Además, los sectores antipopulistas frecuentemente reducen el fenómeno peronista a corrupción o clientelismo, sin comprender su dimensión simbólica y cultural. Esta actitud impide construir una narrativa alternativa que combine justicia social con república, comunidad con libertad.

Superar el populismo peronista requiere más que una crítica técnica: implica una renovación cultural profunda. Es necesario reconstruir el lenguaje político sobre bases éticas claras, recuperar el sentido auténtico de la justicia social y revalorizar el trabajo, la responsabilidad y el bien común. También se necesita una nueva narrativa emocionalmente potente, que pueda interpelar a los sectores populares sin caer en el populismo.

Benedicto XVI advierte en Caritas in veritate que la ayuda del Estado no debe sustituir la responsabilidad de las personas. La lógica tutelar del justicialismo niega esta enseñanza, al transformar al ciudadano en cliente y al Estado en dispensador de favores. Es desde el empoderamiento de los ciudadanos, no desde la manipulación de populistas ni de derecha ni de izquierda que se superará estos obstáculos enraizados en la cultura política argentina.

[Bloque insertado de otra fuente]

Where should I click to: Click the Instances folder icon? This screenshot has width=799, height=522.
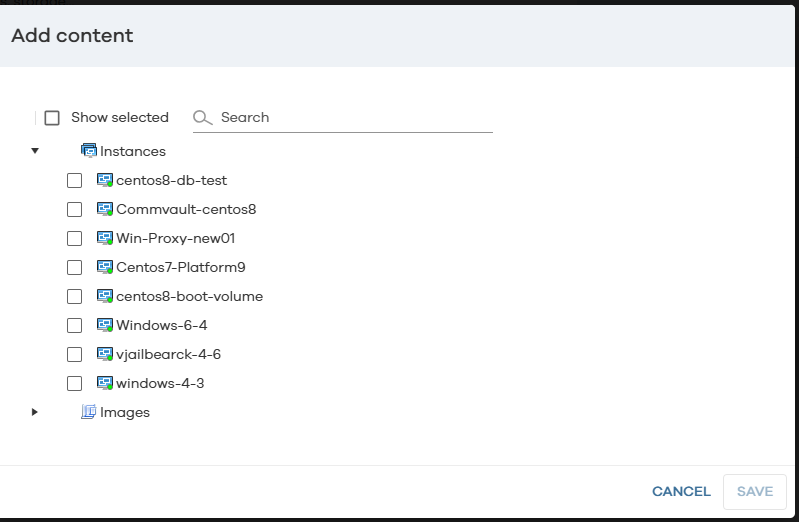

Se debe liberar a los argentinos de esta polarización, recuperar los valores fundamentales que fue tergiversando el peronismo y que son universales, que no deberían ser discurso exclusivo de ningún partido político:

  • La persona como sujeto de derechos y deberes, que goza de libertad como pilar de la dignidad humana y no en subordinación de una comunidad organizada, a un movimiento o a un líder, absorbido por un todo que es el “pueblo”.
  • La justicia social en equilibrio entre responsabilidad y bien común y no como redistribución del poder política.
  • La organización de la sociedad en forma participativa, democrática, horizontal, no vertical de un líder o excluyente de un movimiento.

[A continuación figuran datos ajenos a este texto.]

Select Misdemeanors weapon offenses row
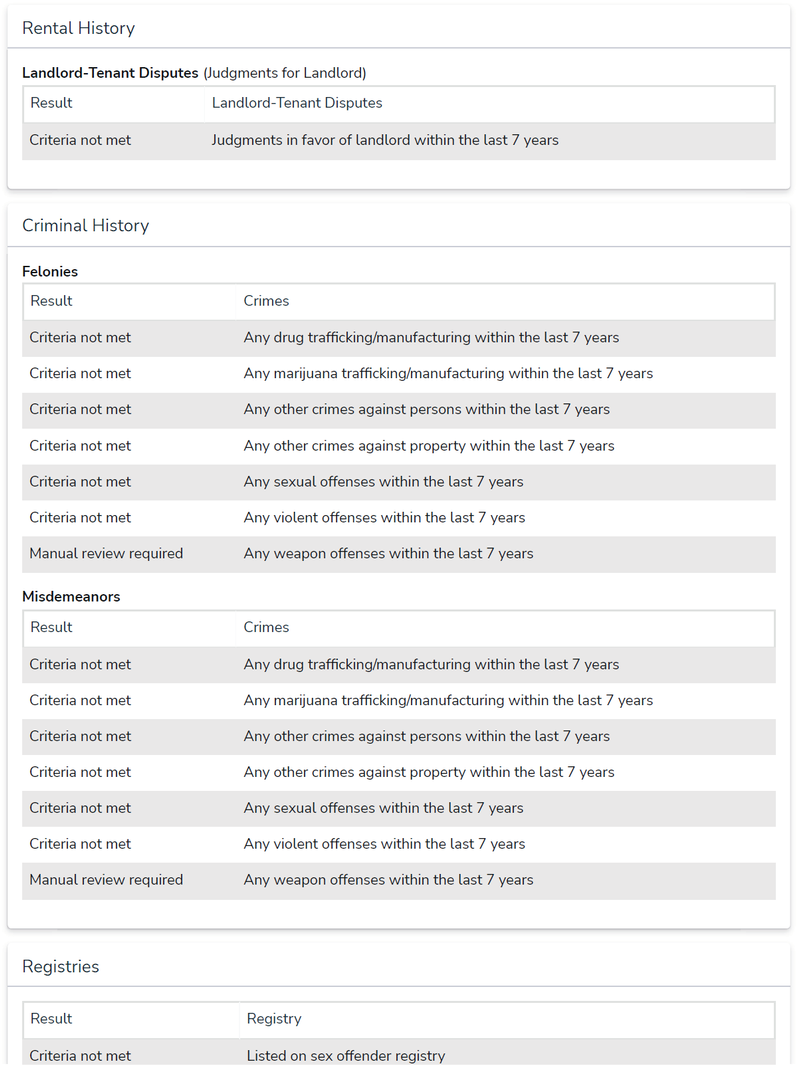The image size is (800, 1080). click(x=399, y=880)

Es indispensable que todas las fuerzas políticas del país, independientemente de sus ideologías o intereses sectoriales, puedan alcanzar un consenso básico en torno a ciertos principios fundamentales que garanticen la dignidad humana. Estos principios —como el respeto por los derechos individuales, la igualdad ante la ley, la libertad de conciencia y la justicia social— constituyen el pilar sobre el cual se construye cualquier sociedad democrática y pluralista. Sólo cuando se haya consolidado ese acuerdo mínimo sobre la centralidad de la persona humana y sobre el principio de subsidiariedad, será posible abrir el debate legítimo y necesario sobre el enfoque y la orientación de las políticas públicas. Sin ese marco común, la discusión política corre el riesgo de volverse puramente táctica o partidista, alejándose del bien común y favoreciendo la fragmentación social.

Es por ello que es imprescindible restaurar la antropología cristiana del sujeto: una visión del ser humano como persona libre, creativa y digna, anterior y superior al Estado. Solo así se podrá recuperar una democracia donde el ciudadano vuelva a ser protagonista y no clientela.

[1] Juan Domingo Perón, La comunidad organizada (Buenos Aires: Ediciones del Congreso Justicialista, 1949).

[2] Juan Grabois, Argentina Humana: Teoría y práctica para la justicia social en el siglo XXI. Un proyecto contracultural (Buenos Aires: Sudamericana, 2024).